### Görev ayrıntıları
Lütfen aşağıdaki İspanya tarihi üzerine metne göre şu soruları yanıtlayın:
1. İspanyollar nasıl bir millet olarak tanımlanıyor?
2. Reform İspanya'ya ne ölçüde ulaşmış?
3. İç savaşların sonuncusu ve en bilineni hangi yıllar arasında yaşanmış?

### Verilen metin

_ _ _

23 Aralık 2013 Pazartesi

katalonya'ya selam



ispanyollar akdenizli bir millettir.çabuk sinirlenirler,vurup dökerler,sonra sinirleri çabucak geçer.tarih boyunca kimi zaman bi kontun dalavereleri kimi zaman bambaşka nedenlerle (aslında bu nedenlerin çoğu ispanya tarihinin diğer avrupa uluslarının tarihinden biraz farklı seyretmesinden kaynaklanır,örneğin reform ispanyaya hiç uğramamış,avrupada hakim siyasi düşüncelerin bir kısmı ülkeye çok geç ulaşmıştır.hani tarih kendini tekrar eder diye bi laf vardır ya aslında tarih kendini tekrar etmez sadece her ülkede aynı anda yaşanmaz,yani kimi ülke orta çağdayken diğeri yeni çağa çoktan geçmiş olabilir,tarih izafidir) sık sık kendi aralarında savaşa tutuşmuşlardır.bunlardan sonuncusu ve en bilineni 1936-1939 yılları arasında yaşananıdır.sıklıkla ispanyol iç savaşı diye adlandırılan bu savaş aslında 4. ya da 5. ispanyol iç savaşı filandır.

_ _ _

### Veri kesiti
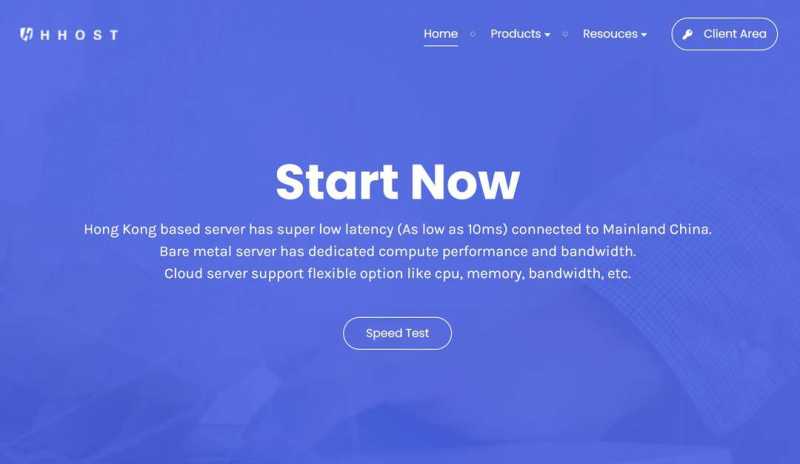Viewport: 800px width, 464px height.
Task: Click the circle separator after Home
Action: click(x=473, y=34)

_ _ _

### Tam çıktı
1. Akdenizli bir millet olarak.
2. Hiç uğramamış.
3. 1936-1939 yılları arasında.